EXERCISE GOAL: Reproduce exactly the lines from the line containing "Click the ≤300℃" through the last line of the listing, and no others.
━━━
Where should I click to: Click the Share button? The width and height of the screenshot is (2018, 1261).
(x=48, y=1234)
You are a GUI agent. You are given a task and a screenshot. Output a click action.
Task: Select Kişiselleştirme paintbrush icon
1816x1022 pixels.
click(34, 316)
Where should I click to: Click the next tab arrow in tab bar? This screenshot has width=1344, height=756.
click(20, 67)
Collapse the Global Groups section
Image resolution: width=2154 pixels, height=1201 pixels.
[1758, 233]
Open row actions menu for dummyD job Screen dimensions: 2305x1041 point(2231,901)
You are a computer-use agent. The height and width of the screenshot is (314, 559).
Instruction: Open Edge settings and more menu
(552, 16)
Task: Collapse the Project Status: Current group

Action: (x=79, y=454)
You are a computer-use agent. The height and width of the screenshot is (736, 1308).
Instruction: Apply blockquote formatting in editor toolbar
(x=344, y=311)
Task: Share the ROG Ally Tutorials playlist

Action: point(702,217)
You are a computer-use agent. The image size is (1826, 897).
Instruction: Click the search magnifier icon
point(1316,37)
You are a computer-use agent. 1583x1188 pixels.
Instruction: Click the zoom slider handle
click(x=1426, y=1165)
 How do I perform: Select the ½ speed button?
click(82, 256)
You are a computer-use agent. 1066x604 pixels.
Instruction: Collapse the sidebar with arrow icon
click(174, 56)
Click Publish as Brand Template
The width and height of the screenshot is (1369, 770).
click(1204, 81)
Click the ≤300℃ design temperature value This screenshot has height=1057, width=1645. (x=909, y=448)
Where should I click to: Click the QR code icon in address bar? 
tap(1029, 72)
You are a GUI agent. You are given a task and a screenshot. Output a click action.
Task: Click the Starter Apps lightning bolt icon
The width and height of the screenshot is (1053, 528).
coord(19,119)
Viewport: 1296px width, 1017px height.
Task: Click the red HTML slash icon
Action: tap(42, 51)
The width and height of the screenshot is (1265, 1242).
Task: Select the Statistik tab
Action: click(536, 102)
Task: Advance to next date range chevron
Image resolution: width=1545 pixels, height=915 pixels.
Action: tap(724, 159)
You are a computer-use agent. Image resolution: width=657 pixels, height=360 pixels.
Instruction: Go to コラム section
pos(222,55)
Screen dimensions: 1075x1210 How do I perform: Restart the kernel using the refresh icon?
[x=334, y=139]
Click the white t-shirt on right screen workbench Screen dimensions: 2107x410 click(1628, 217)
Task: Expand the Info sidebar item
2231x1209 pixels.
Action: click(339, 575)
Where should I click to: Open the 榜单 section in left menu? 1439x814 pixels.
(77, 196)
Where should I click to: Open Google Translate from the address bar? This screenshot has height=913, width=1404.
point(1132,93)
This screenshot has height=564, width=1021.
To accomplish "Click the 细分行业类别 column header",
━━━
REPLY:
Click the ≤300℃ design temperature value This screenshot has height=1057, width=1645. (x=909, y=448)
Where should I click to: Click the QR code icon in address bar? 
tap(1029, 72)
You are a GUI agent. You are given a task and a screenshot. Output a click action.
Task: Click the Starter Apps lightning bolt icon
The width and height of the screenshot is (1053, 528).
coord(19,119)
Viewport: 1296px width, 1017px height.
Task: Click the red HTML slash icon
Action: tap(42, 51)
The width and height of the screenshot is (1265, 1242).
Task: Select the Statistik tab
Action: click(536, 102)
Task: Advance to next date range chevron
Image resolution: width=1545 pixels, height=915 pixels.
Action: tap(724, 159)
You are a computer-use agent. Image resolution: width=657 pixels, height=360 pixels.
Instruction: Go to コラム section
pos(222,55)
Screen dimensions: 1075x1210 How do I perform: Restart the kernel using the refresh icon?
[x=334, y=139]
Click the white t-shirt on right screen workbench Screen dimensions: 2107x410 click(1628, 217)
Task: Expand the Info sidebar item
2231x1209 pixels.
Action: click(339, 575)
Where should I click to: Open the 榜单 section in left menu? 1439x814 pixels.
(77, 196)
Where should I click to: Open Google Translate from the address bar? This screenshot has height=913, width=1404.
point(1132,93)
This screenshot has height=564, width=1021.
To accomplish "Click the 细分行业类别 column header",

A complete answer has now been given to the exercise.